## 阅读摘录
↓↓↓

大数据学习之路01——让Hadoop在MacOS上跑起来

2019-05-15

本安装文档是在MacOS中安装单机版Hadoop。

准备工作

安装目录

WZB-MacBook:50_bigdata wangzhibin$ pwd
/Users/wangzhibin/00_dev_suite/50_bigdata

JDK

Mac安装JDK的过程略,参考:MAC下安装多版本JDK和切换几种方式

WZB-MacBook:50_bigdata wangzhibin$ java -version
java version "1.7.0_80"
Java(TM) SE Runtime Environment (build 1.7.0_80-b15)
Java HotSpot(TM) 64-Bit Server VM (build 24.80-b11, mixed mode)

↑↑↑

## 任务目标 1
这篇Hadoop安装文档要在MacOS中安装的是哪种版本的Hadoop?
## 任务目标 2
请一字不差地写出这篇Hadoop安装文档中从“Mac安装JDK的过程略,参考:MAC下安装多版本JDK和切换几种方式”到“24.80-b11, mixed mode)”的部分。

## 显示信息

↓↓↓

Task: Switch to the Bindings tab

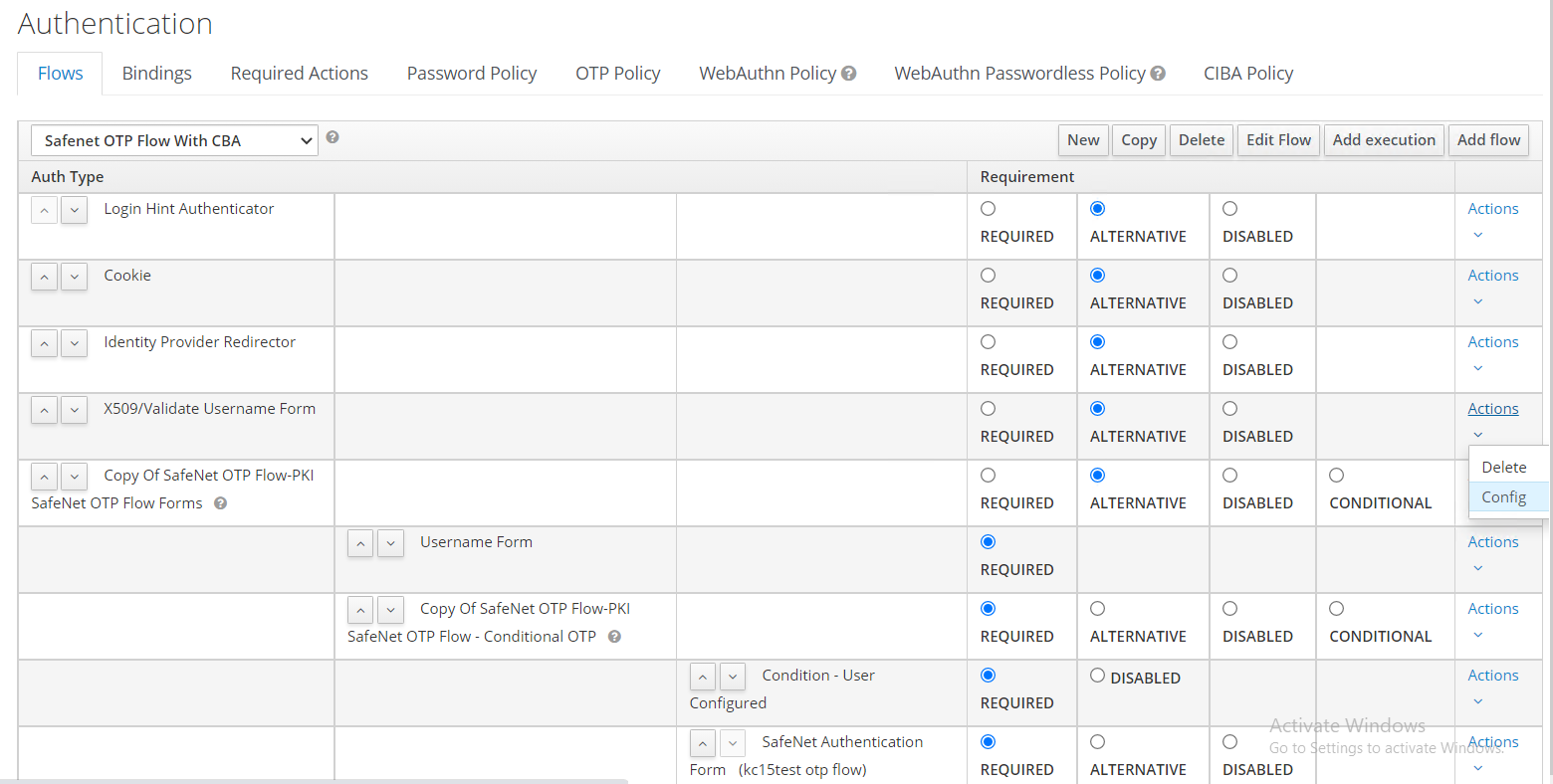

↑↑↑

## 完整回答 1
单机版Hadoop。

## 完整回答 2
Mac安装JDK的过程略,参考:MAC下安装多版本JDK和切换几种方式

WZB-MacBook:50_bigdata wangzhibin$ java -version
java version "1.7.0_80"
Java(TM) SE Runtime Environment (build 1.7.0_80-b15)
Java HotSpot(TM) 64-Bit Server VM (build 24.80-b11, mixed mode)